### Esercizio 1
Nel brano sull'assemblea dei superiori generali, il presidente apre i lavori con un saluto. Elenca le sfide che, secondo quel saluto, incombono oggi sulla vita consacrata.

━━ Brano di riferimento ━━

I
GENERALI E LA FEDELTÀ VOCAZIONALE
IN
FORMAZIONE PER TUTTA LA VITA
Dopo l’analisi delle cause sugli
abbandoni, una riflessione a tutto raggio sulla formazione iniziale e
permanente. Per essere veramente “profezia” nella post-modernità, la vita
consacrata ha sempre più bisogno di soggetti pienamente formati a livello
umano, cristiano e vocazionale. Il tema della prossima assemblea.
«Se non
siamo capaci di centrare la nostra vita sull’essenziale corriamo il rischio di
costruire sulla sabbia». Solo vivendo con gioia e dignità la propria
consacrazione e andando controcorrente rispetto ai modelli culturali del nostro
tempo, sarà possibile superare le sfide sempre più preoccupanti
dell’individualismo, del relativismo, dell’immediato, del provvisorio che
incombono sempre più frequentemente, oggi, sulla vita consacrata. È questo uno
dei passaggi centrali del breve saluto con cui il presidente, fr. Álvaro
Rodriguez Echeverría, alla presenza di oltre duecento partecipanti, ha aperto i
lavori della 67ma assemblea semestrale dei superiori generali, svoltasi presso
il Salesianum di Via della Pisana a Roma, dal 24 al 26 maggio.
Era la
prima assemblea con il nuovo segretario generale dell’USG, p. Pietro Trabucco,
ex superiore generale dei missionari della Consolata. Ma era la prima volta
anche di alcune impostazioni metodologiche di lavoro che hanno sicuramente
contribuito a rendere più efficaci i lavori assembleari.
Anzitutto,
volutamente, le prime due giornate sono state caratterizzate da una sola
relazione al giorno. La prima è stata affidata al rettore maggiore dei
salesiani, don Pascual Chavez Villanueva che ha illustrato alcune sfide
antropologiche nel processo formativo in vista di una vita consacrata come
profezia nella post-modernità, mentre la seconda è stata svolta dal ministro
generale OFM, fr. José Rodriguez Carballo, sul tema della prevenzione degli
abbandoni e il rafforzamento della fedeltà. Nella seconda parte della
mattinata, poi, è stato lasciato un buon margine di tempo per una riflessione
personale sulle due relazioni, in modo da favorire un più efficace apporto dei
singoli partecipanti non solo nei rispettivi gruppi di studio del primo
pomeriggio, ma anche poi nell’incontro assembleare conclusivo della giornata.
Il fatto, ancora, d’avere in cartella tutti i testi già tradotti nelle diverse
lingue, anche se i superiori generali – per la sempre più accentuata
internazionalizzazione dei propri istituti – sono un po’ tutti poliglotti, è
stato un aiuto non da poco.

━━━
━━ Record di partenza ━━

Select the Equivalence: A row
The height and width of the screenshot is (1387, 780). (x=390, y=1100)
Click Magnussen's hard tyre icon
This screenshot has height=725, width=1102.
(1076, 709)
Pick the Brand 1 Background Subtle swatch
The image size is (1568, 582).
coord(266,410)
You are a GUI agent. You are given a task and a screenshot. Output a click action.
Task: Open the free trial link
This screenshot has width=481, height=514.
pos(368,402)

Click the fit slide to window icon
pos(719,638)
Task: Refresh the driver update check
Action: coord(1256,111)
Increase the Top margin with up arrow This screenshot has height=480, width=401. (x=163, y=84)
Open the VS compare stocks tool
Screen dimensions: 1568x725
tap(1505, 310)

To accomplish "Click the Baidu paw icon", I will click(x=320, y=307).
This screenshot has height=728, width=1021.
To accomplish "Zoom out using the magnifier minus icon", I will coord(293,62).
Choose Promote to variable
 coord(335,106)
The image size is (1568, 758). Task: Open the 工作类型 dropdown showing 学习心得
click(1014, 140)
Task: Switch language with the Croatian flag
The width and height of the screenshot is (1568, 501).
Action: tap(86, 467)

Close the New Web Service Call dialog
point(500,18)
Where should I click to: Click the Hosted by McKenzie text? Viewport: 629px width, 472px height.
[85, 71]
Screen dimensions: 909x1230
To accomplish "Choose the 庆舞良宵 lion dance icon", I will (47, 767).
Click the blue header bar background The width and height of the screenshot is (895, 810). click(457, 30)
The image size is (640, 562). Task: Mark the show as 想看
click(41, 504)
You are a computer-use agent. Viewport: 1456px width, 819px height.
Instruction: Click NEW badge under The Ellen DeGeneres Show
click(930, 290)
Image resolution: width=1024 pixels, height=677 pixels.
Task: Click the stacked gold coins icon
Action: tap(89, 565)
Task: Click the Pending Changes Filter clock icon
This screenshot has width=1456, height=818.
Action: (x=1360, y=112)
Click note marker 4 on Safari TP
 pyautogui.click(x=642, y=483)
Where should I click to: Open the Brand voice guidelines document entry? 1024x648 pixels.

━━━

### Esercizio 2
Ricopia fedelmente i record. Parti dalla riga che contiene "The image size is (640, 562)." e prosegui fino alla fine dei record, includendo sia la prima sia l'ultima riga.

### Soluzione 1
l'individualismo, il relativismo, l'immediato, il provvisorio

### Soluzione 2
The image size is (640, 562). Task: Mark the show as 想看
click(41, 504)
You are a computer-use agent. Viewport: 1456px width, 819px height.
Instruction: Click NEW badge under The Ellen DeGeneres Show
click(930, 290)
Image resolution: width=1024 pixels, height=677 pixels.
Task: Click the stacked gold coins icon
Action: tap(89, 565)
Task: Click the Pending Changes Filter clock icon
This screenshot has width=1456, height=818.
Action: (x=1360, y=112)
Click note marker 4 on Safari TP
 pyautogui.click(x=642, y=483)
Where should I click to: Open the Brand voice guidelines document entry? 1024x648 pixels.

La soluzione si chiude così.